YOUR INSTRUCTIONS: Once the line holding "This screenshot has width=1511, height=812." appears, repeat it and each line after it to the end of the data, exactly and with nothing else; pictures stay out.

***** PROVIDED RECORDS

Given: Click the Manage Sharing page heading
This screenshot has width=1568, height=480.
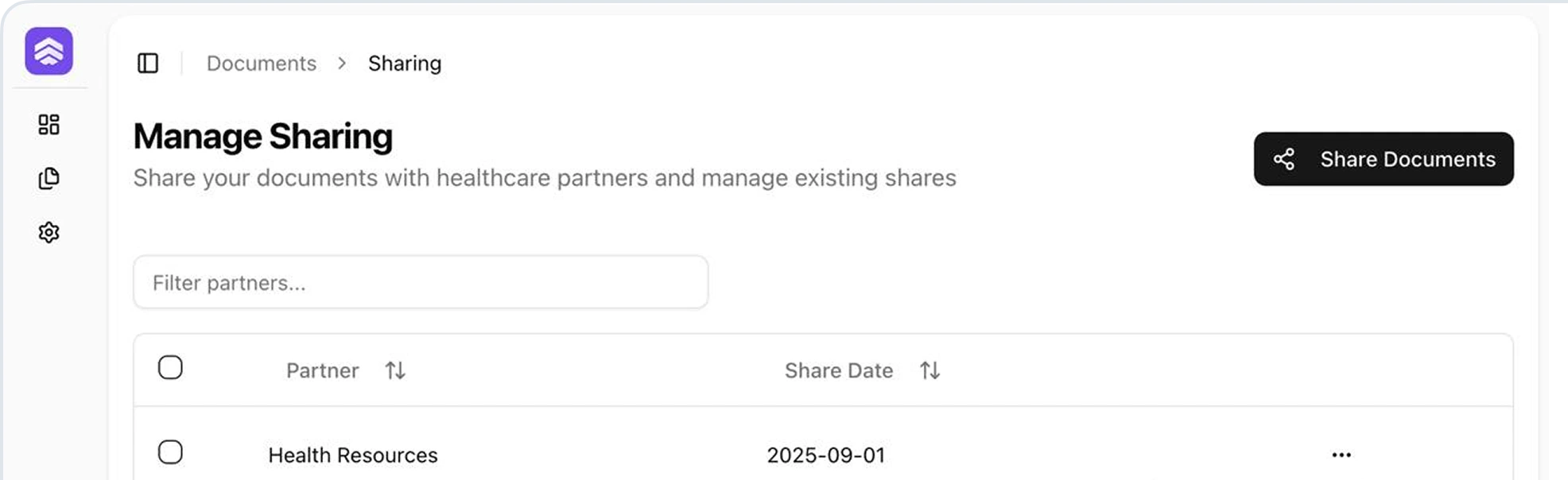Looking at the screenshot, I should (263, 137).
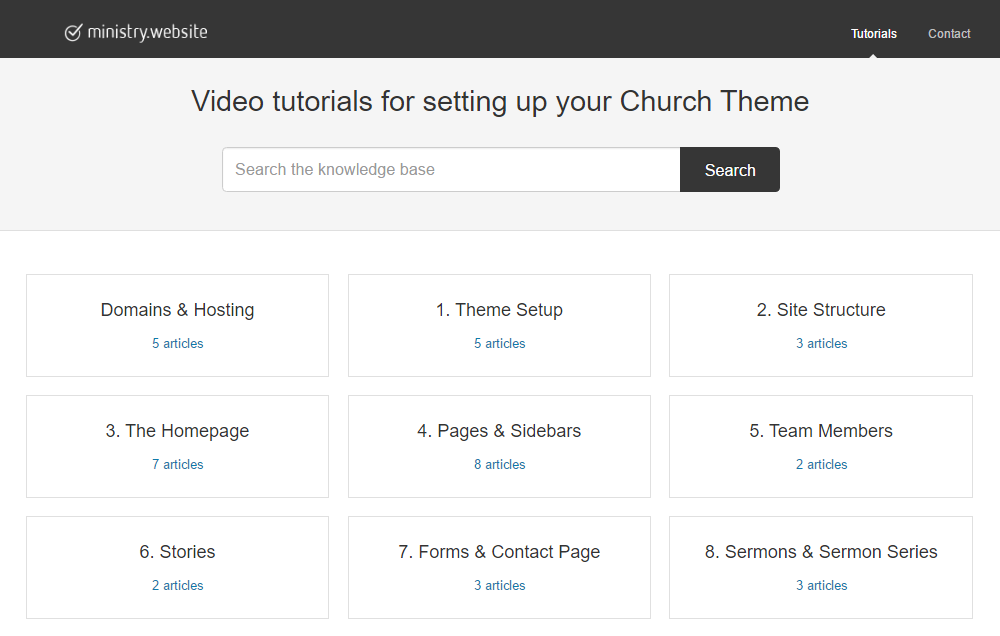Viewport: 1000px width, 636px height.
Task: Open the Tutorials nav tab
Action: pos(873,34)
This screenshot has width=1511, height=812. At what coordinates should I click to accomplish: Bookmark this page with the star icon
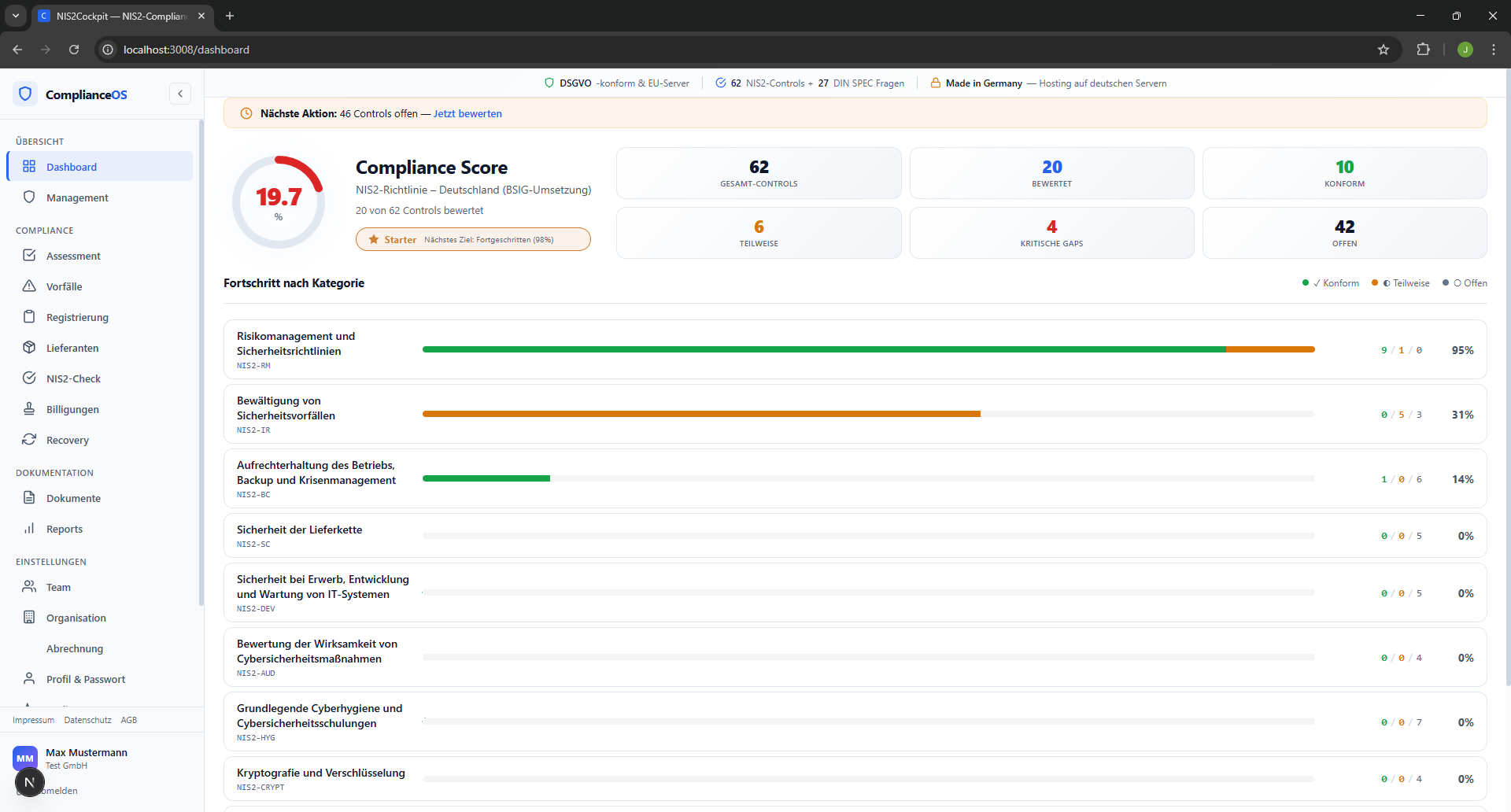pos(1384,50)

**********

ANSWER BOX:
This screenshot has width=1511, height=812. At what coordinates should I click to accomplish: Bookmark this page with the star icon
pos(1384,50)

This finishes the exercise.